Vivendo da magia e do sentimento que tem pela música, INFANTE admite que, “se só pudesse escolher uma música para cantar para o resto da vida, escolhia a ‘Balança’. A ‘Balança’ é um equilíbrio, é a música que mais me retrata e sei que a vou sentir até ao infinito. É uma música mais sentimental para mim, mais introspetiva”.
Com um balanço positivo no que diz respeito ao seu percurso, INFANTE afirma que o seu primeiro álbum está perto de chegar. Com feats e colaborações a caminho, o artista revela a vontade que tem de trabalhar com artistas como Gson, Sam The Kid, Slow J, Regula, entre outros. Mantendo sempre um equilíbrio entre o sonho e a realidade, o alentejano lembra que “na música tudo surge e eu também já trabalho com muitos artistas de quem me orgulho e com quem adoro trabalhar. Aliás, o principal objetivo também é esse, fazer o melhor e adorar o que se está a fazer”.
O amor pela música e a importância de ser feliz
“É por amor que vou construindo o meu caminho na música, e quando deixar de ser por amor então também deixa de ser genuíno. Enquanto houver amor e eu tiver algo para dizer, eu irei continuar a cantar”. Reforçando a paixão que tem pela música, Ricardo não deixa de frisar que a chave para o sucesso é o trabalho e que, sem trabalho, nada se faz. O cantor admite que a sorte também é um fator crucial, mas que sem investimento nunca se verá um retorno. “Sem investimento não tens retorno. E o investimento tem várias formas: pode ser dinheiro, pode ser tempo, pode ser trabalho… Não esperem é que as coisas sejam dadas e que caiam do céu, porque isso não vai acontecer”, salienta.

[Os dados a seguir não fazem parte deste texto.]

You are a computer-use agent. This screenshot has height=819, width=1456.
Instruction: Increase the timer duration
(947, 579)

Num caminho que considera ser positivo, Ricardo Infante afirma que só lhe falta ver o seu trabalho a chegar às pessoas. “Isso é algo que vem e eu tento usar os meus melhores meios, por isso acho que me falta só um pouco de sorte para ver a minha música chegar longe. Sei que tenho a qualidade para lá chegar”.

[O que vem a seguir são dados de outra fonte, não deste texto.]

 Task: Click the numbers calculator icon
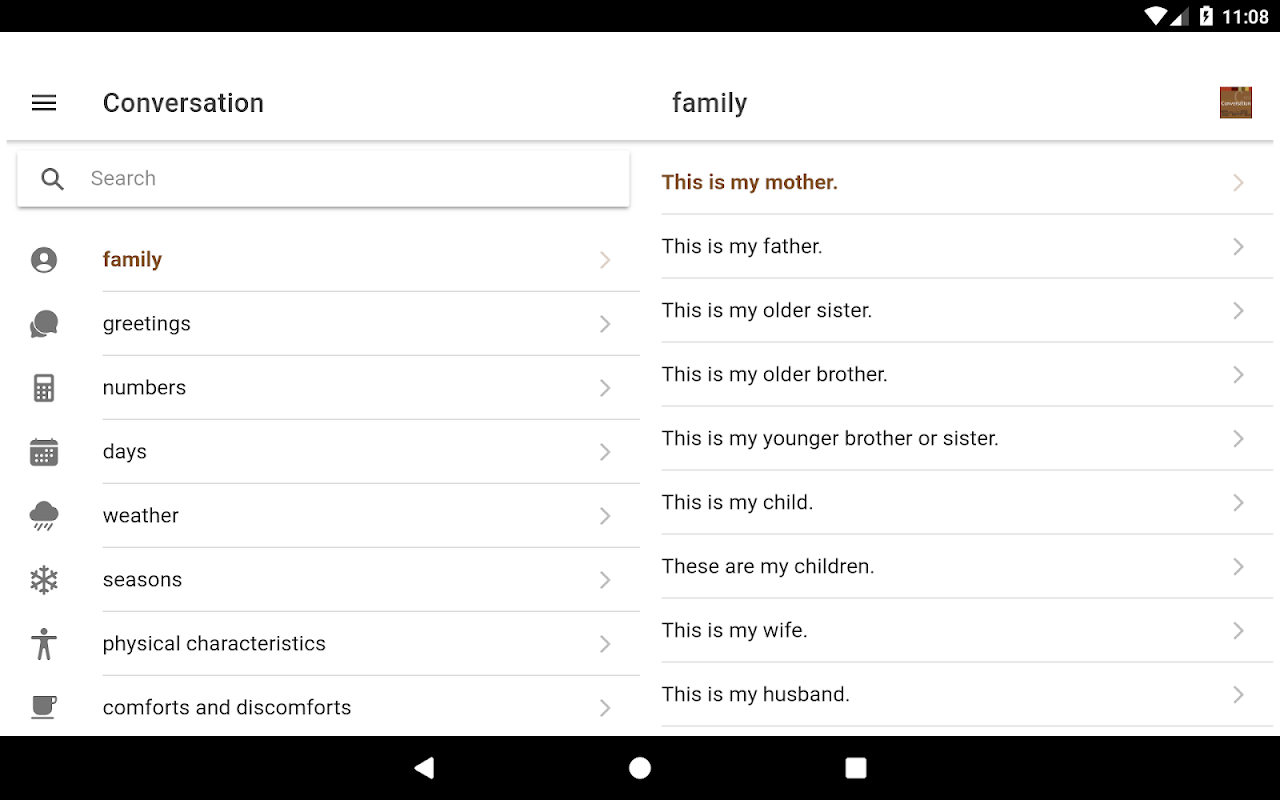pyautogui.click(x=44, y=388)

Num cenário hipotético e em tom de brincadeira, INFANTE admite que se pudesse voltar atrás no tempo para falar com o Ricardo de dez anos, “dizia-lhe para começar mais cedo, dizia-lhe que estava a dormir e que precisava de abrir os olhos e começar a trabalhar”. Já a um Ricardo do futuro, o artista afirma que esperava encontrar-se feliz e que essa seria a primeira coisa a perguntar. “Queria saber se ele é feliz e se é concretizado porque isso é o mais importante. Se não for feliz com a música então algo não está bem. A música para mim é vida, e eu vou buscar vida à música”.